When I was home this past weekend... my family left me while they went to my brother's track meet. I was all alone and I was bored. So I pulled out my camera and wandered the house.
I remember this clock being very central in our house. My dad brought it back from Holland after he served his mission there some thirty-plus years ago. It has always hung in the same spot, behind my dad's recliner. Sadly, the furniture has been rearranged so it isn't behind the chair anymore.
I remember my dad pulling the chords and hearing the clock and its gears wind up again.
I remember hearing it chime every quarter hour while sitting on my dad's lap watching This Old House and The Joys of Painting with Bob Ross on Saturday mornings.
I remember tapping the chords and watching them swing just a little bit. I don't think I was supposed to touch the clock.

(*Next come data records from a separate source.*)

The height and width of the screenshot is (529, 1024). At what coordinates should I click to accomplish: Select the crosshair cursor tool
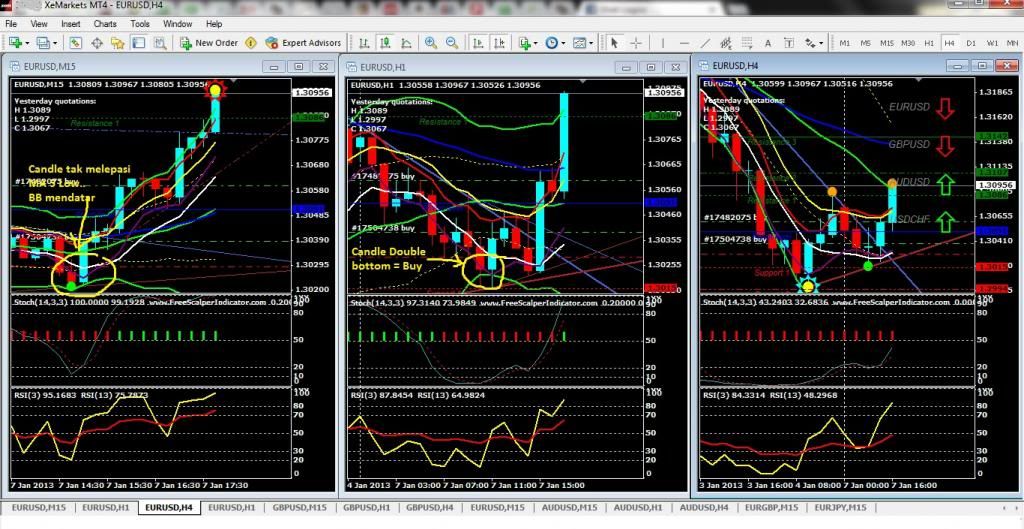636,43
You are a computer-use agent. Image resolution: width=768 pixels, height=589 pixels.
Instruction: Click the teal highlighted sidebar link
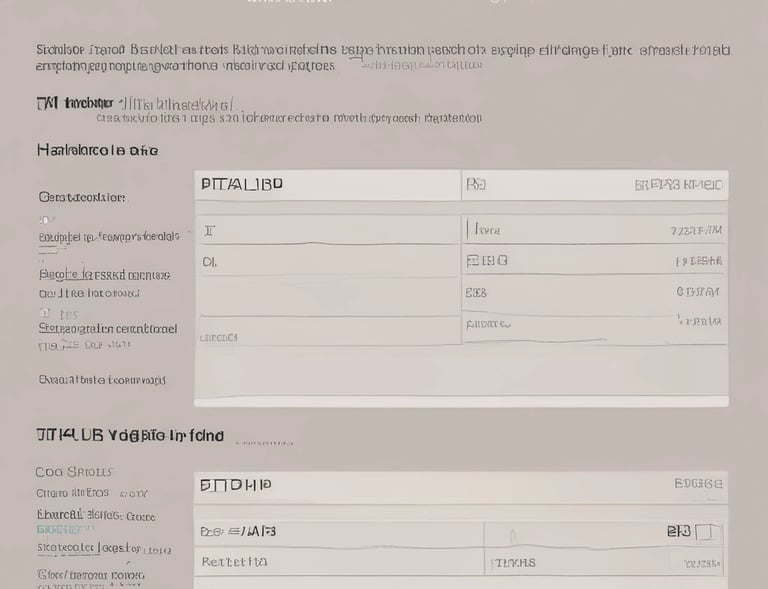click(x=59, y=529)
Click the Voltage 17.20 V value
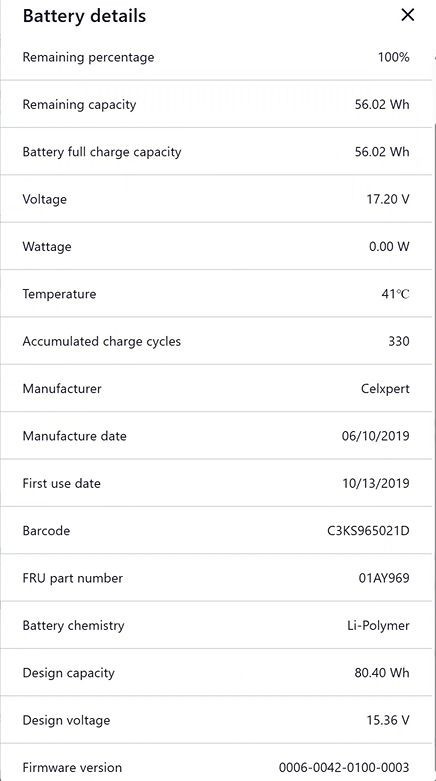 tap(388, 199)
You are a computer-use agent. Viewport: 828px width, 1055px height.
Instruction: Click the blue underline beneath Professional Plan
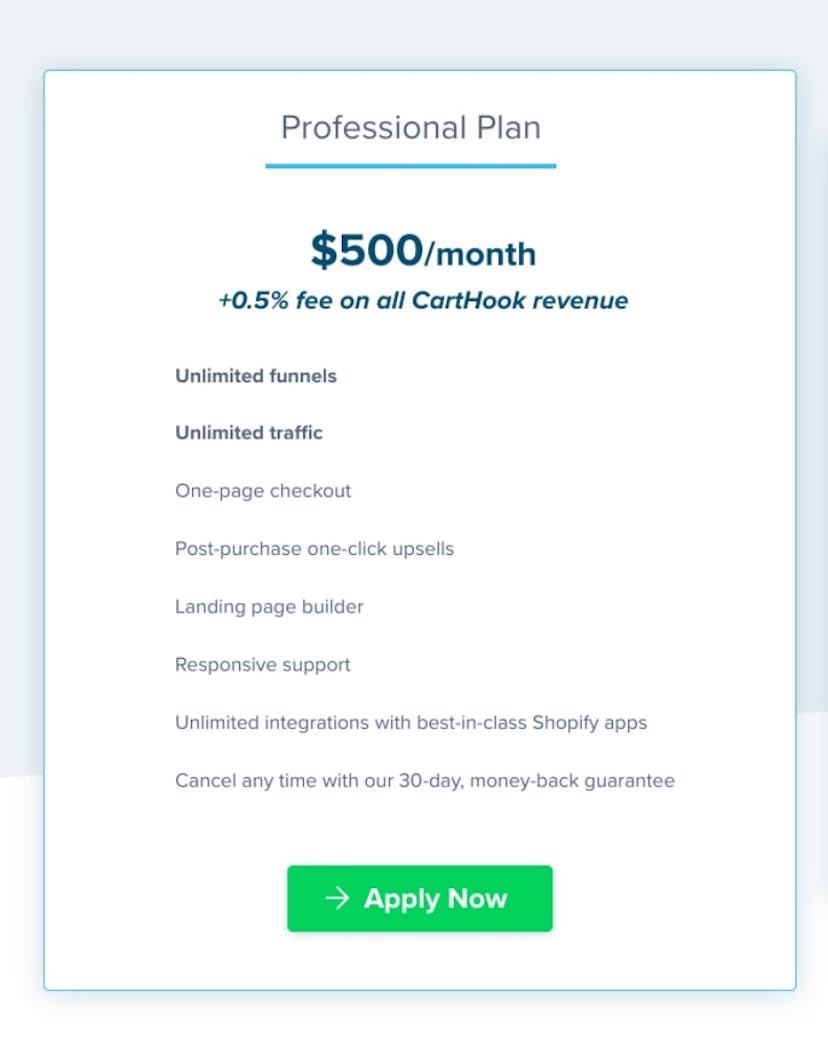[410, 167]
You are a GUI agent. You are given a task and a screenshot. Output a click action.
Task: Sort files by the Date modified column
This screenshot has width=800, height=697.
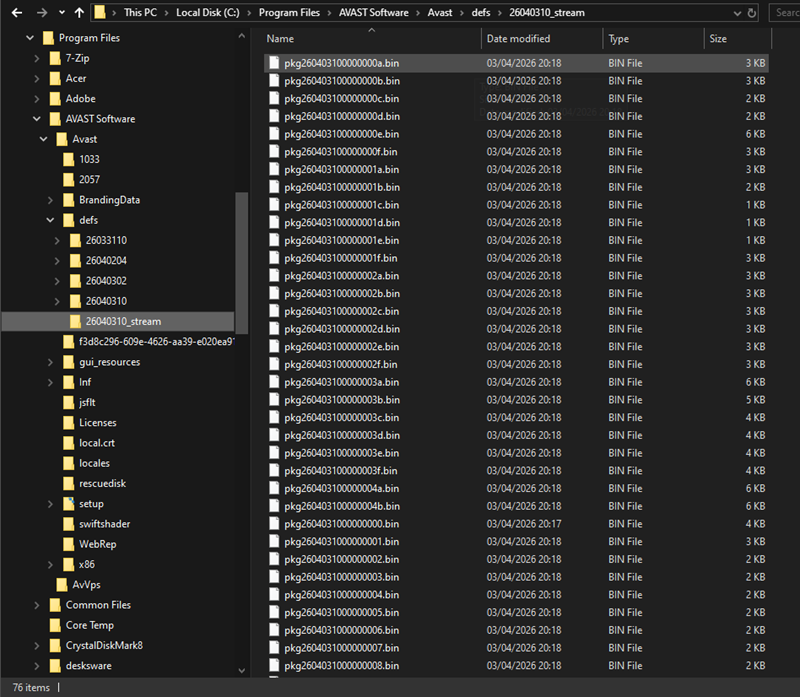518,39
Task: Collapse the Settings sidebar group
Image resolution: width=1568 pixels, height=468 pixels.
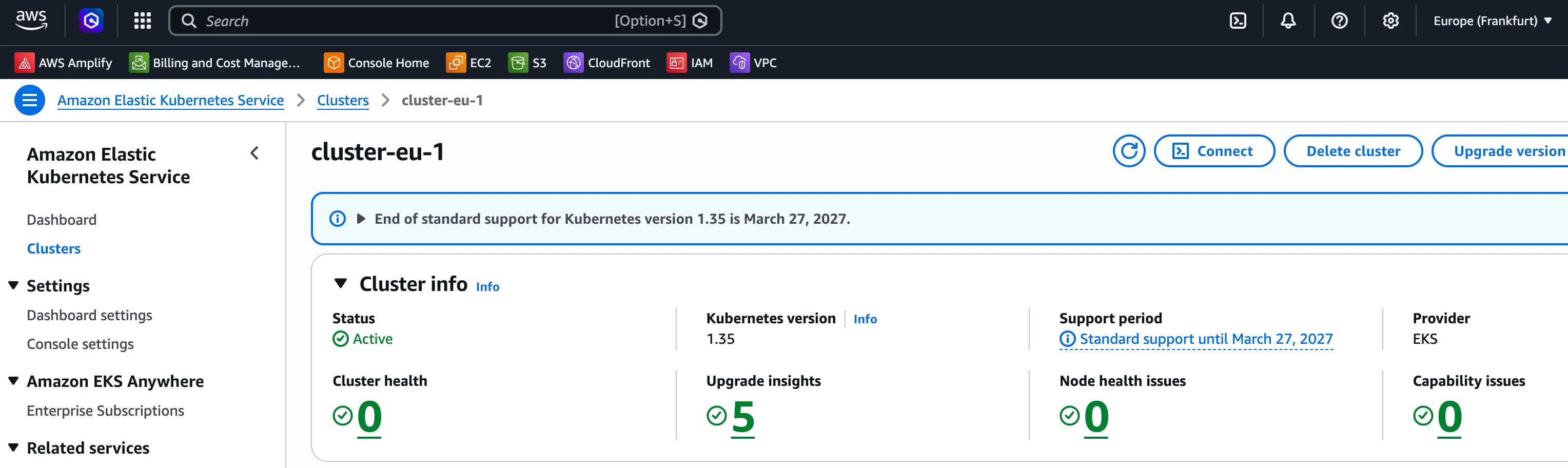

It doesn't chime anymore. I don't remember why or when it stopped, but, I think the chime of the clock left with the physical presence of my dad.
This may be a weird analogy, but since I've always connected that clock with my dad, I will always associate the working clock with the presence of my dad. I think that's why it has never been fixed.
I probably have the story of the clock wrong, I've never asked about it and don't know why. But, that's how I've always interpreted it.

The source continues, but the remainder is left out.